Representatives Mike Rogers, a Michigan Republican, and C.A. “Dutch” Ruppersberger, a Maryland Democrat, are pushing legislation that would expand a Pentagon pilot program for sharing classified and sensitive threat information from just defense contractors and their Internet providers to a broader segment of the private sector.
Rogers and Ruppersberger are the top two lawmakers on the House Permanent Select Committee on Intelligence.
But the bill, which has 105 co-sponsors, has come under attack from groups like the Electronic Frontier Foundation, which said in a blog post last month that the bill failed to use narrow enough language to define a cyber threat.
The group said the bill would give the government free rein to monitor communications, filter content from sites like WikiLeaks, or possibly shut down access to online services.
In a news conference on Tuesday, Rogers and Ruppersberger said their bill had no such intent. They said they would clarify that private companies would give information about threats only to the U.S. Department of Homeland Security.
This would cut out the National Security Agency, which has the best cybersecurity expertise in government but is distrusted by civil liberties groups because of warrantless wiretapping as part of the war on terror.
And they stressed that the bill’s goal was only to share information about malicious software code - not content.
“Malicious code will be caught before it gets into networks. That’s where we think we make the biggest bang for the buck,” Rogers said.
Rogers and Ruppersberger plan to introduce language that says if the government uses the gathered data for any purpose outside of cybersecurity that it will be vulnerable to private lawsuits.
A number of bills are moving through Congress as U.S. policymakers become increasingly concerned that terrorists could mount a cyber attack that could shut down critical infrastructure, such as electricity plants or financial systems.
There have also been a number of high-profile private-sector breaches, including ones involving defense contractors such as Lockheed Martin Corp, Google and Citigroup.
The most recent target that received wide attention was Global Payments Inc, which said on March 30 that a data breach compromised the account numbers of 1.5 million credit card holders.
Internet service providers and other companies have long complained that they give information to the U.S. government about potential cyber threats but often do not find it a two-way street.

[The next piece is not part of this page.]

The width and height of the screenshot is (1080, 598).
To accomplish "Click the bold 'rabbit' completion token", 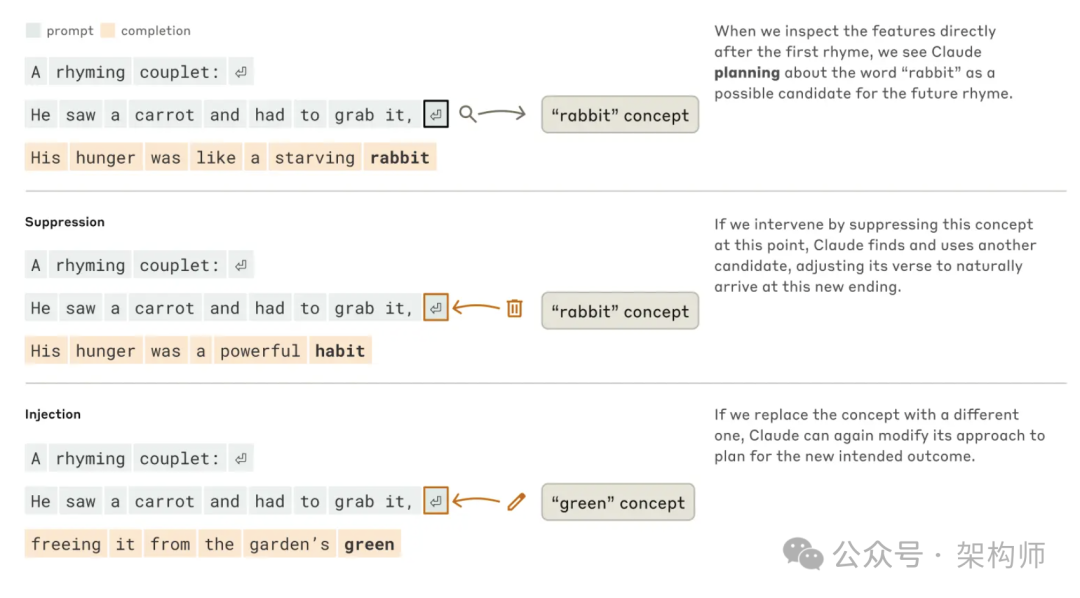I will pos(399,158).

They say the government is reluctant to reciprocate because the information is either classified or part of an investigation linked to a potential prosecution.
Lee Tien, a senior staff attorney with the Electronic Frontier Foundation, said he had not seen the proposed amendments, and could not say if they would allay his group’s concerns.
The Senate is considering two cybersecurity bills, both of which overlap with the information-sharing measure proposed by the Rogers-Ruppersberger bill.
James Lewis, a cybersecurity expert who calls the Rogers-Ruppersberger bill “nice to have but not enough,” predicted a rough road for the legislation.
“You’re going to see a bill out of the Senate and out of the House that are markedly different,” he said.